Later that year, Burchart was put on trial for the crimes, swiftly convicted and sentenced to 105 years imprisonment. Three years into his sentence, he contacted the Richmond Police Department and claimed responsibility for the murders of four elderly women: 55-year-old Jane Foster; 69-year-old Elizabeth Seibert; 84-year-old Mamie Verlander and 75-year-old Lucille Boyd, all of whom had been killed between January 1 and April 23, 1996. They were considered victims of the so-called "Golden Years Murders", in which at least thirteen elderly women were killed in Richmond's West End from 1990 to 1996. During interrogations, Burchart described details that authorities alleged only the killer would know and claimed to have frequented the same shops and restaurants as some of the victims. He later pleaded guilty to the four murders and was given an additional five life terms to be served consecutively with his 105-year sentence. In addition, he was given an additional 20-year sentence for burglary.

==Death==
After his conviction, Burchart was transferred to serve his sentence at the Wallens Ridge State Prison.
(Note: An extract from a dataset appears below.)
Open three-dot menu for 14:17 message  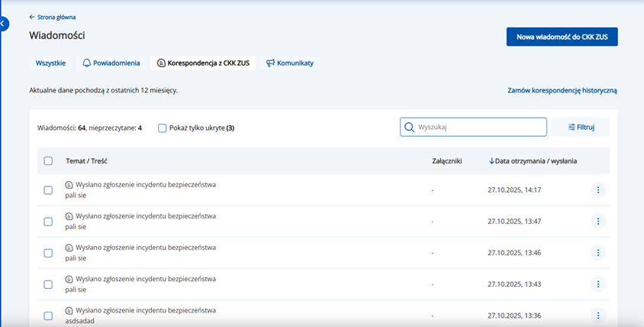click(x=598, y=189)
In the early 2000s, he began suffering from health issues and was diagnosed with a myriad of cardiovascular diseases. On July 30, 2002, his condition declined rapidly and he was transferred to Lonesome Pine Hospital in Big Stone Gap, where he died on August 1, just two days shy of his 53rd birthday.

==Aftermath==
In November 2013, retired police detective Ron Reed, who had been involved in Burchart's arrest and conducted interviews with him, stated his belief that Burchart had likely killed many more people than those he was convicted of. Among those he named as likely victims were 81-year-old Rachel Henshaw, who died at a nursing home in Richmond on June 20, 1996, and 47-year-old William R. Merrill, a homeless man whom Burchart had supposedly strangled with his own shirt on the street on June 18. Reed also claimed that his supervisor had forced him to classify Burchart's testimony, as the higher-ups feared that even more negative publicity would ruin the department entirely.

A few days later, representatives from the Richmond Police Department released a statement denying the claims, but indeed admitted that Henshaw and Merrill had died in June 1996. According to them, however, there was no sign of foul play in either death, as forensic analysis had determined that Henshaw had died of natural causes while Merrill died from alcohol poisoning.

As of January 2025, the majority of the murders remain unsolved and Burchart's guilt remains in question. If he was indeed responsible for killing the victims he admitted to, there is a possibility that the remaining cases were perpetrated by unrelated offenders.